医学・医療について経験したことについて記録する。
病院の医局で待機していた時に、看護詰所から緊急コールがあった。
「患者さんがステッたのですぐに来てください。」(注:ステるというのはドイツ語のステルベンから来た死亡という隠語)
あわてて病室に行くと、娘さん2人が泣いている。
特に末の娘さんと思われる方は号泣している。
「私が一番迷惑をかけたのに・・・
お母さん、何で・・・
どうして・・・。」
亡くなった患者さんは92歳。
看護師に状況を聞くといったん頻脈になり、定期の点滴を行っていたので様子を見ているうちに心臓がいきなり停止したのだという。
数日前に主治医から家族に心不全が進行して全身に浮腫が来ているからいつ様態が急変するか分からないとムンテラがなされていた。
高齢であるからそのような場合も挿管やカウンターショックなどの救命処置は行わないという約束であった。
号泣する末娘の方によると、最期を看取ろうとずっと付き添って、おむつを替えてその処理に病室を離れたほんの僅かの時間に心臓停止となってしまったのだという。
私はかける言葉もなく、しばらくしてご臨終の宣告をした。
娘さんは亡くなった母親に覆い被さるように泣き崩れる。
いくら92歳とはいえ、実の親を亡くすのは悲しい。
私も父を亡くしてその痛みはよく分かる。
それにしても病室を離れたほんの数分の間に逝ってしまうなんて何て不運なのだろう。
家族だけで別れを惜しむことができるように、私はいったん看護詰所に引き上げた。
カルテに記載をしていると、モニターを見ていた看護婦さんが
「あ、心臓が動き始めた。」

課題:
1. 医療体験の文章を読み、次の問いに答えてください。
(a) 亡くなった患者さんは何歳でしたか。
(b) 「ステる」という隠語は、ドイツ語の何という語から来ていますか。
(c) 末の娘さんが病室を離れたのは、何をするためでしたか。
2. 医療体験の文章を、最後の文のあとから書き進めてください。

データ抜粋:
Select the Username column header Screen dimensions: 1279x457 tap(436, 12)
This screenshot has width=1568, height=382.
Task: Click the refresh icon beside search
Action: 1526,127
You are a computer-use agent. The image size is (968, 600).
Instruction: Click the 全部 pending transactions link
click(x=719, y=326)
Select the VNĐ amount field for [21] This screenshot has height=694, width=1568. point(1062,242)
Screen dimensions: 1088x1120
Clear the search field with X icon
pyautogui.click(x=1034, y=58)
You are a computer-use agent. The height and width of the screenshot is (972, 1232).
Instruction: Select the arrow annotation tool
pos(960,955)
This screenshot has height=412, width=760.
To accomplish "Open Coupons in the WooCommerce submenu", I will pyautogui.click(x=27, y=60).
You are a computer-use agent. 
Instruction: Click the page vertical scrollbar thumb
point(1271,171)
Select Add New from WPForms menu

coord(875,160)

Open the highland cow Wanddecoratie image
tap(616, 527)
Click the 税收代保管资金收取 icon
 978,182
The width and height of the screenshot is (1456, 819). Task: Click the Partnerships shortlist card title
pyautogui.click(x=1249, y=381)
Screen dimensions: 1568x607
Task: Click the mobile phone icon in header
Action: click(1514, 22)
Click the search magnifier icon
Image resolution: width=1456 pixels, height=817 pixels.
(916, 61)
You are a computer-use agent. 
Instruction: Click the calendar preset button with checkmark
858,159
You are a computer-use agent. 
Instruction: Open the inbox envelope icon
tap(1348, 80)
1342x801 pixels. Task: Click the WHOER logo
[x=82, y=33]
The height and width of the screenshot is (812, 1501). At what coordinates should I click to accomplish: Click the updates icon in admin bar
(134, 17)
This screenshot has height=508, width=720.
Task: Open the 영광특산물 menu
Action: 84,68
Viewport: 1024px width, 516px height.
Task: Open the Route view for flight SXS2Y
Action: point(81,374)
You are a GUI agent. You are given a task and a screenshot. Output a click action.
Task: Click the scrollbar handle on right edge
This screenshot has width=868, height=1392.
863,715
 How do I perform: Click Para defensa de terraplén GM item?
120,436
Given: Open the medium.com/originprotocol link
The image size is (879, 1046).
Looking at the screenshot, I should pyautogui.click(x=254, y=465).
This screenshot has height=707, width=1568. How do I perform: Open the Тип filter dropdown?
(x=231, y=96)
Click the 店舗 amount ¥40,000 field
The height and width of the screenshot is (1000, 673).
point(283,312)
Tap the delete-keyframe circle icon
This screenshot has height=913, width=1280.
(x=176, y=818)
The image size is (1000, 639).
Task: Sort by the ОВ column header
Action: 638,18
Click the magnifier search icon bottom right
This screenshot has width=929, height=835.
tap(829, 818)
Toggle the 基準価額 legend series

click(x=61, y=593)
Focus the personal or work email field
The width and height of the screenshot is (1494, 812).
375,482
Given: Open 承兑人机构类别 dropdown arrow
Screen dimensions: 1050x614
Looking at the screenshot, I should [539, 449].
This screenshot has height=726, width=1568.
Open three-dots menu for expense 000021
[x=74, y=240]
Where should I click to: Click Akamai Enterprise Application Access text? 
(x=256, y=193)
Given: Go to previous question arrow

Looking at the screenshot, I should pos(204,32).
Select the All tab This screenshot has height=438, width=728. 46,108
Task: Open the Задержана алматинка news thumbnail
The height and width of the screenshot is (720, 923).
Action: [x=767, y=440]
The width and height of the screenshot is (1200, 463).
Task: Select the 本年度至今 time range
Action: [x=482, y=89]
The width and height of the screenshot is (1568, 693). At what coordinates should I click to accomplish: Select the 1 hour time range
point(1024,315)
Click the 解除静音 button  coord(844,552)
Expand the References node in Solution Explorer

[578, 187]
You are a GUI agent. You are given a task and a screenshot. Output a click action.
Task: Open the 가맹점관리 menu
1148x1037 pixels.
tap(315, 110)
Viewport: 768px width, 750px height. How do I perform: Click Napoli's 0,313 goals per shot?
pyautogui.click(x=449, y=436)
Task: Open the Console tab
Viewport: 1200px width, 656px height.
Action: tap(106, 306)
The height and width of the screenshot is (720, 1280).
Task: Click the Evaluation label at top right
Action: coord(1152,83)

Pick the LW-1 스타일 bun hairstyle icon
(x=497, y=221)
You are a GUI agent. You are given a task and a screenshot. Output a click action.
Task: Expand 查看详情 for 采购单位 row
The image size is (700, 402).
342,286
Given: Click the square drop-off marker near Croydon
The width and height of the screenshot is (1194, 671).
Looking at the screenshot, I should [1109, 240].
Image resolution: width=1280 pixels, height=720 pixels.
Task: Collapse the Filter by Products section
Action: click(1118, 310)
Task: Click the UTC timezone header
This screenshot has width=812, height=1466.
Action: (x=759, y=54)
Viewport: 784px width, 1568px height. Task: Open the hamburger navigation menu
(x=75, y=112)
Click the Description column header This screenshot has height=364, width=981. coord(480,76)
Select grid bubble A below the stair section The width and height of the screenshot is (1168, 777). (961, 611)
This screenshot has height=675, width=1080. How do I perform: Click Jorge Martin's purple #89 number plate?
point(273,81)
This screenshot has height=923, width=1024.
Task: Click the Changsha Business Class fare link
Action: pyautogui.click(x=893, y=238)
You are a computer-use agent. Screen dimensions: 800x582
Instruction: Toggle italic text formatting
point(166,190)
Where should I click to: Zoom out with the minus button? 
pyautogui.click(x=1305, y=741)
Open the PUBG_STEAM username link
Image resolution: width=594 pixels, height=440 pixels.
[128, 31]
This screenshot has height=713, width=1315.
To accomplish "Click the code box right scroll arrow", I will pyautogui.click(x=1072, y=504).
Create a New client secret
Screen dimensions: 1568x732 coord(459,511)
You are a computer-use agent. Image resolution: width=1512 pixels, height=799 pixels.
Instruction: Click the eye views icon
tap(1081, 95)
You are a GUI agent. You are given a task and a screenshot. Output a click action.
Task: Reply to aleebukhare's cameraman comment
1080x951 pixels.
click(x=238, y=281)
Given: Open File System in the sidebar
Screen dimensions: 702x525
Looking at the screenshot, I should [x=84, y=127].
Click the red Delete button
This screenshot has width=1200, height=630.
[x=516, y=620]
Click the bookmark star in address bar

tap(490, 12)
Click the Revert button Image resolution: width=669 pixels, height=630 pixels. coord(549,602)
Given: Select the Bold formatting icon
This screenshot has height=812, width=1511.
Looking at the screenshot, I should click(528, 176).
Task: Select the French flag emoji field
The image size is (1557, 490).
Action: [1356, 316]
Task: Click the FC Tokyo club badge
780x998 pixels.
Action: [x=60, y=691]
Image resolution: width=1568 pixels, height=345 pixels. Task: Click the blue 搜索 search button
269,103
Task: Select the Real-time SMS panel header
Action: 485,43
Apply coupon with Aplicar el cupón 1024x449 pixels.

解答:
1.
(a) 92歳
(b) ステルベン
(c) おむつを替えて、その処理をするため

2.
何と、先ほど死亡宣告した患者さんの心拍がモニターにはっきり出ているではないか。
慌てて病室に行くと、心臓が動いているだけでなく、死んだはずの患者さんが顎を動かしている。
間違いなく生きている。
ついさっきまで号泣していた娘さんもあっけにとられて、
「お母さん、しっかりして。
聞こえる。
しっかりして。」
と声をかける。
いったん心停止した患者が、数分後に心臓が動くことはそんなに珍しいことではない。
研修医が、早とちりして死亡宣告した後に生き返って気まずい状況になった話は渡辺淳一のエッセイで読んだことがある。
しかし、10分も経過して生き返るというのはそんなにありふれた話ではない。
「三途の川の渡り口で、娘さんの呼ぶ声が聞こえて引き返してきたのかもしれませんね。」
と娘さんに声をかけたが、あながち嘘ではなかった。
しかし、弱り切った心臓がいつまでも持つはずもなく、それからしばらくしてその患者さんは静かに息を引き取った。
遺族は、今度は最後まできちんと看取ることができ、もう静かに泣いているだけだった。